Yargıtay yolunun açık olduğu hükümler, ittihaz edildikleri anda kesin hüküm etkisini taşımadıklarından diğer koşulların da gerçekleşmesi halinde tekerrüre esas alınırlar.
Uyuşmazlık konusu olayda; sanığın mahkumiyetine ilişkin ilk hüküm 3506 sayılı Yasanın yürürlüğe girdiği 14.12.1988 tarihinden sonra 12.5.1989 günü verilmiştir. Karar, 647 sayılı Yasanın 4/4. maddesi gereğince Yargıtay denetimine tabi olup, verildiği anda kesin hüküm niteliği taşımadığından, T.C.Y.nın 81. maddesinde öngörülen diğer koşullar da gerçekleştiğinden sanık hakkında tererrür hükümleri uygulanmalıdır.

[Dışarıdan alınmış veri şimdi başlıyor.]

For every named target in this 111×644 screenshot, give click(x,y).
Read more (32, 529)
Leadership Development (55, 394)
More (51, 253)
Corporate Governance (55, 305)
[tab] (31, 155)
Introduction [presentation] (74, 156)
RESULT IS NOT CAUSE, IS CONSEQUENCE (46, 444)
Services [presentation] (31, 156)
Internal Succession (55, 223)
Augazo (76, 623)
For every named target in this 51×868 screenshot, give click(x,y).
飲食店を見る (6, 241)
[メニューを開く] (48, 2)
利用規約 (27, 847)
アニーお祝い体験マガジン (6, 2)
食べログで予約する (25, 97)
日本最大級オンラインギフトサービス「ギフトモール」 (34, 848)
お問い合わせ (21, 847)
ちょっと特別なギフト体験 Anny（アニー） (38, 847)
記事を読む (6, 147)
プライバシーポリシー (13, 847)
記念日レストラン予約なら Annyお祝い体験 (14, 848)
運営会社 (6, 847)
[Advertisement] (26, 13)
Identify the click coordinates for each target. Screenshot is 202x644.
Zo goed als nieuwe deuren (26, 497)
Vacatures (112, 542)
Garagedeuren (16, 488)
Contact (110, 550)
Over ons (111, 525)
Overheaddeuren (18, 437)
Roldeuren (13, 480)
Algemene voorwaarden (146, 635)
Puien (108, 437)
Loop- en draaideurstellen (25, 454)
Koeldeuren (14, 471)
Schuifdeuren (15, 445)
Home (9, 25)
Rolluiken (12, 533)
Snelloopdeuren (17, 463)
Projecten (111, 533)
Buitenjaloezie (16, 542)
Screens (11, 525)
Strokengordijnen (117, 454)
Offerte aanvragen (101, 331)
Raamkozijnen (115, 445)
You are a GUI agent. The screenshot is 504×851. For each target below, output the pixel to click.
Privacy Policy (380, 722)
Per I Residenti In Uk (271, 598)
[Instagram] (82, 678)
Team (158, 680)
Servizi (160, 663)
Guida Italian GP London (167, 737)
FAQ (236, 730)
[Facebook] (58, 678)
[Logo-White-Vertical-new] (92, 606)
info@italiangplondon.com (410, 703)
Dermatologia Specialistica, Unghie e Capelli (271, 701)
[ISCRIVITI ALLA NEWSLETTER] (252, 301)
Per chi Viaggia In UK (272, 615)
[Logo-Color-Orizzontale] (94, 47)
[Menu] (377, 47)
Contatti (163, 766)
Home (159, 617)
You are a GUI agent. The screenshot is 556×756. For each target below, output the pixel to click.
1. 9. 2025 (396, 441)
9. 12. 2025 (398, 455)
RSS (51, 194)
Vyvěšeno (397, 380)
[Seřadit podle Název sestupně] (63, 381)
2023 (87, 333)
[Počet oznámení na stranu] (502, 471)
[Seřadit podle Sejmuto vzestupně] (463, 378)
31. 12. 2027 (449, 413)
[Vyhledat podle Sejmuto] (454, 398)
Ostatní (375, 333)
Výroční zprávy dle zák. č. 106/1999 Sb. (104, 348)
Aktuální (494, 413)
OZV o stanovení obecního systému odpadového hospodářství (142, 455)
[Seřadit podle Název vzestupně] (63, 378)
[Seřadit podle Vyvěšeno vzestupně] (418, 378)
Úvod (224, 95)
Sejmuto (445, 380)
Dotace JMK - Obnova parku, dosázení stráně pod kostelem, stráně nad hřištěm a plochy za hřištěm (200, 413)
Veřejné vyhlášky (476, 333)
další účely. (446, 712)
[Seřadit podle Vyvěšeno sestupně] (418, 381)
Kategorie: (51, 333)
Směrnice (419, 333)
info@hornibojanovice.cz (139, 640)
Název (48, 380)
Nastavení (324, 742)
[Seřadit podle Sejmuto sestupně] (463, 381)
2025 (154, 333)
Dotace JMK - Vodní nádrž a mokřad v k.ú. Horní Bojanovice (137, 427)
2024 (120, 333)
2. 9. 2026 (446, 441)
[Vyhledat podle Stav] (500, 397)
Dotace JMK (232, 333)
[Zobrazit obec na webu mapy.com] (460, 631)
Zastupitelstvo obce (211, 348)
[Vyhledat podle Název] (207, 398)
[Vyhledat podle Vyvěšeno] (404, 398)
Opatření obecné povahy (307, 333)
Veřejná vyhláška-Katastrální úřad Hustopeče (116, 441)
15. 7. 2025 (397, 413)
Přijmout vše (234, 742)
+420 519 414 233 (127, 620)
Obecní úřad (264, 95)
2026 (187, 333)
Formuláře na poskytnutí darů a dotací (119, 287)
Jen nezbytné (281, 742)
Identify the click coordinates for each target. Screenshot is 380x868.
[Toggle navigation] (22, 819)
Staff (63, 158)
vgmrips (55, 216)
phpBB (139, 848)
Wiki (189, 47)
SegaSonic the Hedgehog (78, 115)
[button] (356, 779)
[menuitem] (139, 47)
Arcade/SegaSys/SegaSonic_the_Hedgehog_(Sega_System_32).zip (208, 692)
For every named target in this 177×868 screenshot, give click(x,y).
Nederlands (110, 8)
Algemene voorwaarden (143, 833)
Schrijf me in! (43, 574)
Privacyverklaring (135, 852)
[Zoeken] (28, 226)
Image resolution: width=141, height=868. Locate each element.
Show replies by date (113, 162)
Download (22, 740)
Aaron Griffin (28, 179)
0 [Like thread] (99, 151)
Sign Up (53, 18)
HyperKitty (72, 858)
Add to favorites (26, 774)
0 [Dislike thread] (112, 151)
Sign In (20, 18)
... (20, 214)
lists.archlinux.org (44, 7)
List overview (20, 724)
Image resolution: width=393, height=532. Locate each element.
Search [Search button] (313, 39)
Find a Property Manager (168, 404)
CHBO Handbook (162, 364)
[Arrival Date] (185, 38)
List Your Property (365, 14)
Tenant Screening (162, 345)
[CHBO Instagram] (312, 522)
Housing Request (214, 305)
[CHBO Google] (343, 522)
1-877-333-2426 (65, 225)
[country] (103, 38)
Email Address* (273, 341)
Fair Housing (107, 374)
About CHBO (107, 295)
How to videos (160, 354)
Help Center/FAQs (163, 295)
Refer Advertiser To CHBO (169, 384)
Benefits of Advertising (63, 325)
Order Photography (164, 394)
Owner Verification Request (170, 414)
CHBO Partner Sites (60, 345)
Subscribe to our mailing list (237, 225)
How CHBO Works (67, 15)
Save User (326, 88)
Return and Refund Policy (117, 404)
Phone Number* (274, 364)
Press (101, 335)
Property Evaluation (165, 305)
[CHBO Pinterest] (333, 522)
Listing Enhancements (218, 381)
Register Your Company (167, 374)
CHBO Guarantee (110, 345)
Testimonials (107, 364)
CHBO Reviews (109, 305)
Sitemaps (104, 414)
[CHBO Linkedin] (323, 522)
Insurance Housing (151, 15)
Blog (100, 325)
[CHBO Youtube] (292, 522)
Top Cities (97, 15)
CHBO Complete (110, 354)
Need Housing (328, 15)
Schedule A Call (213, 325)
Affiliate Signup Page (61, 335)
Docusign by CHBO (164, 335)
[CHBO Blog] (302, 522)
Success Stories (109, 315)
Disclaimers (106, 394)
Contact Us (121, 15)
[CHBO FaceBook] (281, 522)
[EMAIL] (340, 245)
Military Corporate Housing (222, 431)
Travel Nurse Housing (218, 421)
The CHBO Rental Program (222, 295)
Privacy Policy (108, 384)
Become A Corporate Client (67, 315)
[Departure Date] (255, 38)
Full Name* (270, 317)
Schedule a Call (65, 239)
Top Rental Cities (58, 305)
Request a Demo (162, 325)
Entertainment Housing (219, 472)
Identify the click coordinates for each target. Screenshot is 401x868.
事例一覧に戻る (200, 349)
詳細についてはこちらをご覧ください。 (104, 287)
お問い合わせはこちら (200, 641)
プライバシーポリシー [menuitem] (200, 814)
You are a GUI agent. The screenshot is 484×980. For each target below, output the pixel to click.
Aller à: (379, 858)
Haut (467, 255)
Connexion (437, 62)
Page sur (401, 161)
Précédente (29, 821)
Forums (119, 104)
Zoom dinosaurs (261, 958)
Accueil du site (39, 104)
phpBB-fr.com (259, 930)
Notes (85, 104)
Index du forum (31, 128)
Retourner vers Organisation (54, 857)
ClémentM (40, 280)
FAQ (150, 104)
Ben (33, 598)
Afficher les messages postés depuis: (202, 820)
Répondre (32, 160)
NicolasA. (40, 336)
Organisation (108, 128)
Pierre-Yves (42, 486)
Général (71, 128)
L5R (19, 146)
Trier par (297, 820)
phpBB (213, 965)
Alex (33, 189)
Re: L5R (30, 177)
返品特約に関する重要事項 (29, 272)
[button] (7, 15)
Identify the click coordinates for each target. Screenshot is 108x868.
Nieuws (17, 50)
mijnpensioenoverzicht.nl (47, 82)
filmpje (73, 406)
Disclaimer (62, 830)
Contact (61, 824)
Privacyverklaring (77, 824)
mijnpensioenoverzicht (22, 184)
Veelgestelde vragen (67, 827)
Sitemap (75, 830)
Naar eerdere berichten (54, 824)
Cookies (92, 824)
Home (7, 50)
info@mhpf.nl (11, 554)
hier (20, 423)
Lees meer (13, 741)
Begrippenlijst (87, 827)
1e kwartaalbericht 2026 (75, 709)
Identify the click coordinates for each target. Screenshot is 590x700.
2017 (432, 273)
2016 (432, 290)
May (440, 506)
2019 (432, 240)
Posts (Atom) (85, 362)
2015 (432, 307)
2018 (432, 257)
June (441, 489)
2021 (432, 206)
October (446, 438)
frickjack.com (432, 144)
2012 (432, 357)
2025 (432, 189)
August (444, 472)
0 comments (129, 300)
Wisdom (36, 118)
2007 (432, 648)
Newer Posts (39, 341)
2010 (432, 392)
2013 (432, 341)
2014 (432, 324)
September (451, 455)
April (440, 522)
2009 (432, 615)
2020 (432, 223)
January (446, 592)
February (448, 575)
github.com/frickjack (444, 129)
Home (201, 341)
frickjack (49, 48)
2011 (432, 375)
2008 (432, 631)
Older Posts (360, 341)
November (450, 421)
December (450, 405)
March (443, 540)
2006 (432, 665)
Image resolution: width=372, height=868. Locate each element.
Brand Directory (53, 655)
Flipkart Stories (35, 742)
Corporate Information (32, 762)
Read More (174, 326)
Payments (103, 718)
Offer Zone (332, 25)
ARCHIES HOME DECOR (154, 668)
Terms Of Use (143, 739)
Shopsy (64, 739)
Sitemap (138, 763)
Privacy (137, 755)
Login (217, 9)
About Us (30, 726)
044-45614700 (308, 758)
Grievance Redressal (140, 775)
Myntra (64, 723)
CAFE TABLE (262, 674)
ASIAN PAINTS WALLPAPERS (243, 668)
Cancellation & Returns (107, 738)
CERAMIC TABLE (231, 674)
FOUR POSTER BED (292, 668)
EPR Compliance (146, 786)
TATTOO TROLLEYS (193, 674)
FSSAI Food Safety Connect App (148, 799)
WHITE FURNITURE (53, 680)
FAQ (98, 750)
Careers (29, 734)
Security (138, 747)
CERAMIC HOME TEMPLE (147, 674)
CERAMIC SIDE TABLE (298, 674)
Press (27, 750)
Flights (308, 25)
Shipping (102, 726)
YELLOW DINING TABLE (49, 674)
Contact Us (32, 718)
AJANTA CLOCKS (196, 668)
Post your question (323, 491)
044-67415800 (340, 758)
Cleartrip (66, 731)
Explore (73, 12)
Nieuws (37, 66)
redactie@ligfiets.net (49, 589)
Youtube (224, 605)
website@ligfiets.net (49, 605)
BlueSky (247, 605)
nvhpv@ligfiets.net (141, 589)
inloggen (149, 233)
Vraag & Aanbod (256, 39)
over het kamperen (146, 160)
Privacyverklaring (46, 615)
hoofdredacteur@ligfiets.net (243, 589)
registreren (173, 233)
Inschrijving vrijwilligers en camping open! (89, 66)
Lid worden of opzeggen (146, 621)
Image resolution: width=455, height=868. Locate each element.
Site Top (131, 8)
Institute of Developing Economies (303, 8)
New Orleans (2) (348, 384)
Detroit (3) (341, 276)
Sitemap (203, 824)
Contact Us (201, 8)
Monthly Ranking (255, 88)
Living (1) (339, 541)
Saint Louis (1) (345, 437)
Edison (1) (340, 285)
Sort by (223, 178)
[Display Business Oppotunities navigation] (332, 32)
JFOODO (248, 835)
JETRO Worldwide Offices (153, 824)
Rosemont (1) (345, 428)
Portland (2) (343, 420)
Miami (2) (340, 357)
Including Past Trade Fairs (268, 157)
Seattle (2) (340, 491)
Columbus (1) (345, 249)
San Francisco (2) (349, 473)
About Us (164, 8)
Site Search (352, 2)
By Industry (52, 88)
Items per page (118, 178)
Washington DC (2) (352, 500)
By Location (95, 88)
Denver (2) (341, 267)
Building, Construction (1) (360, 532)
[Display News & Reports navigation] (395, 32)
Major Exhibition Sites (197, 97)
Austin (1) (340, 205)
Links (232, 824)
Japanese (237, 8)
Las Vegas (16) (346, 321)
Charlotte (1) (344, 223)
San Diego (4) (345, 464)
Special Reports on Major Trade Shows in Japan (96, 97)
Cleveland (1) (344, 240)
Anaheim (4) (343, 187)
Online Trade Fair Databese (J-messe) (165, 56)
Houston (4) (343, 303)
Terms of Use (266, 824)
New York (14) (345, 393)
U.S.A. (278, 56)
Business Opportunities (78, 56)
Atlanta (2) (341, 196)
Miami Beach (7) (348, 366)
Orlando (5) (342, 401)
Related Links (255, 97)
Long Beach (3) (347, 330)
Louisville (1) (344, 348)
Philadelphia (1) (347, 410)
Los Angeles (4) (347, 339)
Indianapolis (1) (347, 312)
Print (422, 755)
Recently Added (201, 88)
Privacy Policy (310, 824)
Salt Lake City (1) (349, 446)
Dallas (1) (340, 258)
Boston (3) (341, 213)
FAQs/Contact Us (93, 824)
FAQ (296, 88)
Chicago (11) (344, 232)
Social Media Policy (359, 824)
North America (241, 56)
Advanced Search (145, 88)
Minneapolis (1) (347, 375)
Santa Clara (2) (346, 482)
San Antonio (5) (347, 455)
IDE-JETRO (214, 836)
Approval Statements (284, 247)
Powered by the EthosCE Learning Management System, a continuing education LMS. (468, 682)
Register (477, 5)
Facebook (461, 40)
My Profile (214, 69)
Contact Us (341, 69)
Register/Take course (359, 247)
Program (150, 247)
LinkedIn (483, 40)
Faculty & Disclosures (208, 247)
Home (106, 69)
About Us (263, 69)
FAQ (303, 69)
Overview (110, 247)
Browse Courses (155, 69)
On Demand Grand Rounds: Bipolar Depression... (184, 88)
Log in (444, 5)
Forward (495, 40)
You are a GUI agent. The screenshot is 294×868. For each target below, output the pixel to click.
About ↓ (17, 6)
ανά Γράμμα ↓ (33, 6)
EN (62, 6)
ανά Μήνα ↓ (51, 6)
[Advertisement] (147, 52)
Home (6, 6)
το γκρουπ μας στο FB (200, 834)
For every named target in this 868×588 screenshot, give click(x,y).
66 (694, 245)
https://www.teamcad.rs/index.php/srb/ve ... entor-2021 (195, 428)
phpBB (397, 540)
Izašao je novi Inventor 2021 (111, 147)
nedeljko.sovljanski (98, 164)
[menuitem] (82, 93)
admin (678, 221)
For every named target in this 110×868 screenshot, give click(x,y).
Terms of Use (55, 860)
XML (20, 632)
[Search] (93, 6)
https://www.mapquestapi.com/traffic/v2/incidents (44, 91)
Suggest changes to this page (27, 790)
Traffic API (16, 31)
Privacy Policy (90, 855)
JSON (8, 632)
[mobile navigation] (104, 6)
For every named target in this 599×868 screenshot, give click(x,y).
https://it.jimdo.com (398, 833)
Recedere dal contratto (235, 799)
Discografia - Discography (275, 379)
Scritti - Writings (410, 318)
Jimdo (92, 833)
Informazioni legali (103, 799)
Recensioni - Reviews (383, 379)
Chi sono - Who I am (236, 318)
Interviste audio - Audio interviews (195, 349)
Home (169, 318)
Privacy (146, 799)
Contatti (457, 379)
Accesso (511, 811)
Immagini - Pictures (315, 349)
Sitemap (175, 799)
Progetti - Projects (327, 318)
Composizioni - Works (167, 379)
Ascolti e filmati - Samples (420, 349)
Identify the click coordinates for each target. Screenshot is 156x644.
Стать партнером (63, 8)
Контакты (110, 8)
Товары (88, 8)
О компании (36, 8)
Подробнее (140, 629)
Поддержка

Bu nedenle itirazın birinci bölümünün reddine karar verilmelidir.
2 - 3355 sayılı Yasa ile değişik 647 sayılı Yasanın 4. maddesinin 4. fıkrası ile "asıl mahkumiyetin bu madde hükmüne göre çevrilen para cezası veya tedbir olduğu" kabul edildiğinden, koşulları oluştuğu takdirde tekerrür uygulamasında asıl mahkumiyet olan para cezası nazara alınmalıdır.
Tekerrür nedeniyle artırma yapılırken tekerrüre esas alınan önceki suç, 3506 sayılı Yasanın yürürlüğe girdiği tarihden önce işlenmiş olsa bile sanık yararına olan 3506 sayılı Yasayla değişik 647 sayılı Yasanın 5. maddesi gereğince 10.000 lira bir gün sayılmak suretiyle hapse çevrilmeli ve önceki ceza aşılmayacak şekilde uygulama yapılmalıdır.
İncelenen dosyada; tekerrüre esas alınan mahkumiyet hükmünde, sanığa hükmolunan hürriyeti bağlayıcı ceza, para cezasına çevrildiği ve asıl mahkumiyet olan 57.750 lira ağır para cezasının onbin lirası bir gün sayılarak tekerrür nedeniyle cezanın beşgün artırılması gerektiği halde, Yerel Mahkemece hapis cezası esas alınarak tekerrürden dolayı fazla artırma yapıldığı saptandığından, Yargıtay C.Başsavcılığı itirazının ikinci bölümü kabul edilmeli ve yerel mahkeme hükmünün bozulmasına karar verilmelidir.
SONUÇ : Açıklanan nedenlerle, Yargıtay C.Başsavcılığı itirazının birinci bölümünün reddine, ikinci itiraz sebebinin kabulü ile; tekerrürden dolayı, ceza fazla artırıldığından Özel Daire onama kararının bu yönüyle kaldırılmasına ve Yerel Mahkeme hükmünün bu sebeple BOZULMASINA, 16.3.1992 günü oybirliğiyle karar verildi.